- SUPPLIED TEXT:
---*---
During the test phase, participants solved 12 test trials in each of the four conditions (see Fig. 1). The order of conditions was balanced according to a Latin square across participants. That is, each condition was the first, second, third or fourth block for a quarter of all participants. Each block consisted of a practice trial and 12 fixed trials, which E-Prime presented in randomized order. Each block started with a screen explaining the setting in the current condition. That is, what information remained in the visual setup as a trial moved on to the next observation. Afterwards, a five-point calibration of the eye tracker was followed by a practice trial. As in the instruction phase, participants received feedback after the practice trial and had to repeat the trial until it was solved correctly. After the participant run through all 12 test trials of a condition, he moved on to the next one. Between the conditions, there was a standard break lasting three minutes, during which participants were allowed to move freely in the room to prevent a loss in concentration or effects of fatigue. In a last step, following the four blocks representing the four conditions, participants worked through pairwise comparisons rating the task difficulty of the conditions.

Pairwise comparisons

After participants worked through all four conditions, we asked them to rate the conditions in the form of pairwise comparisons in a paper-and-pencil setup. We contrasted the conditions in pairs, playing through all possible combinations (e.g., condition 1 “atoms and entry/exit position visible”—condition 2 “nothing visible”). We asked participants to highlight the condition that was experienced as more challenging in each of the resulting six pairs. Participants were given an example to make sure they understood the task to highlight the more challenging condition in each pair. Further did we provide an overview presenting each condition on a separate sheet to assure that participants remembered conditions right.
---*---
- PROBLEM SET:
[A] In the study procedure excerpt, how long was the break between conditions?
[B] Carry on the study procedure excerpt from its final sentence.

- COLLECTED MATERIAL:
---*---
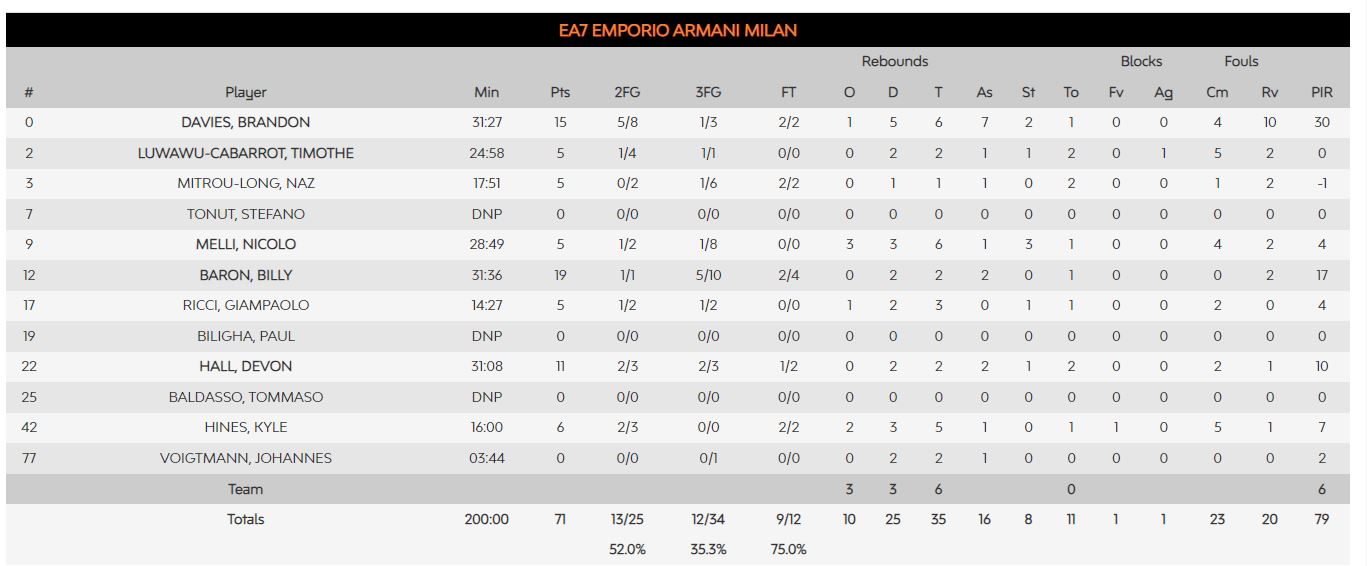Viewport: 1367px width, 566px height.
Task: Sort by the Pts column header
Action: 560,92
---*---
- THE RESPONSES:
[A] Three minutes.

[B]
A trial was solved correctly if all atoms were placed according to the rules participants had been given without creating any contradictions. Trials that were solved integratively (that is, participants kept the number of atoms low by using previously set atoms to explain the last observation; see Fig. 3b) as well as those that were solved by placing another atom were counted as solved successfully (see Fig. 3a). This measure is called “accuracy” (ACC). The percentage of experimental trials solved integratively is referred to as ACC-i. Participants solved 85.5% of the trials correctly and 12.8% out of all experimental trials integratively. Even though the Greenhouse–Geisser corrected ANOVA shows significant results indicating a higher accuracy solving the trials when more information was given [MA&O = 92% (SD = 13); MA = 90% (SD = 11); MO = 86% (SD = 15); MN = 79% (SD = 22); FACC (2.02, 60.46) = 4.52, p = 0.02, ηp2 = 0.13, BF10 = 10.99], there are no significant differences in the Bonferroni pairwise comparisons between conditions regarding the percentage of trials solved correctly. As this shows that participants were generally able to solve the task across conditions, in the following we will focus on how the task was solved. We will take a closer look at trials that were solved integratively in Hypothesis 3a.

Participants needed on average M = 11.48 s (SD = 3.27) to work on an observation. As participants themselves decided when to move on to the next observation, the time participants worked on an observation is the time the observation could be viewed on the screen. This measure is, therefore, called “viewing time” (VT).

It took on average M = 45.44 s (SD = 13.05) to solve a whole trial. The time participants needed to solve a trial will be called “time” (T).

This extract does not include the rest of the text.